L’estetica di ogni singolo oggetto non era curata fino all’esasperazione.
I dialoghi tra i personaggi non erano forzati al solo scopo di mettere in mostra ora questa opinione, ora quest’altra battaglia.
L’indignazione non veniva cavalcata in ogni singola scena e non faceva parte del motore della trama.
Tragedie, eventi lieti, azzardi e vittorie erano ammantati di una patina di riserbo e di naturalezza, quelle due qualità che rendono un evento credibile, scorrevole e incapace di saltare all’occhio come un errore nel Matrix.

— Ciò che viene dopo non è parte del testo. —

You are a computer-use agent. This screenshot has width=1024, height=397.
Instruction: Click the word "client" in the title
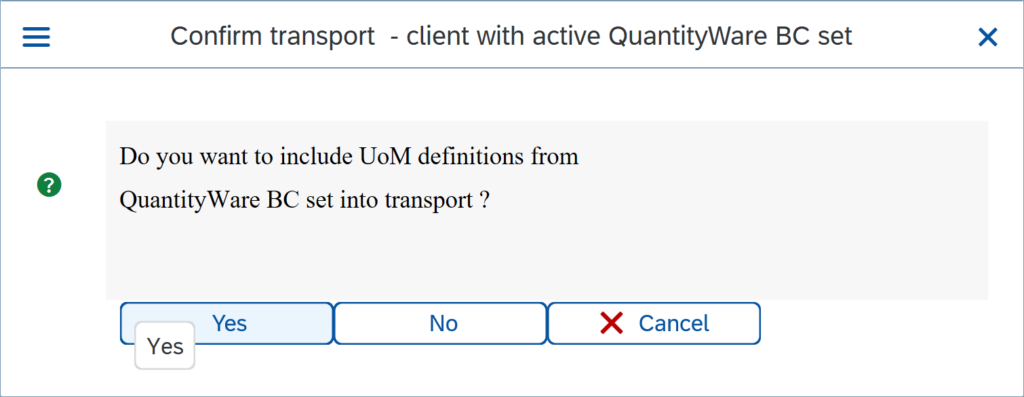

Questo sproloquio mi è servito per concettualizzare alcune caratteristiche della narrativa contemporanea che mi generano un moto di stizza istintivo. E in questo grande calderone ovviamente inserisco la narrativa per immagini, compresi film, serie tv, fumetti e quant’altro.
1) Il predominio dell’immagine su … tutto il resto.
2) L’assoluta disattenzione nei confronti della coerenza interna, questa dea fragile e dileggiata dalla moda dei colpi di scena e del sensazionalismo.
3) L’artificiosità delle situazioni costruite a tavolino (sebbene, a rigor di logica, siano tutte “costruite a tavolino”).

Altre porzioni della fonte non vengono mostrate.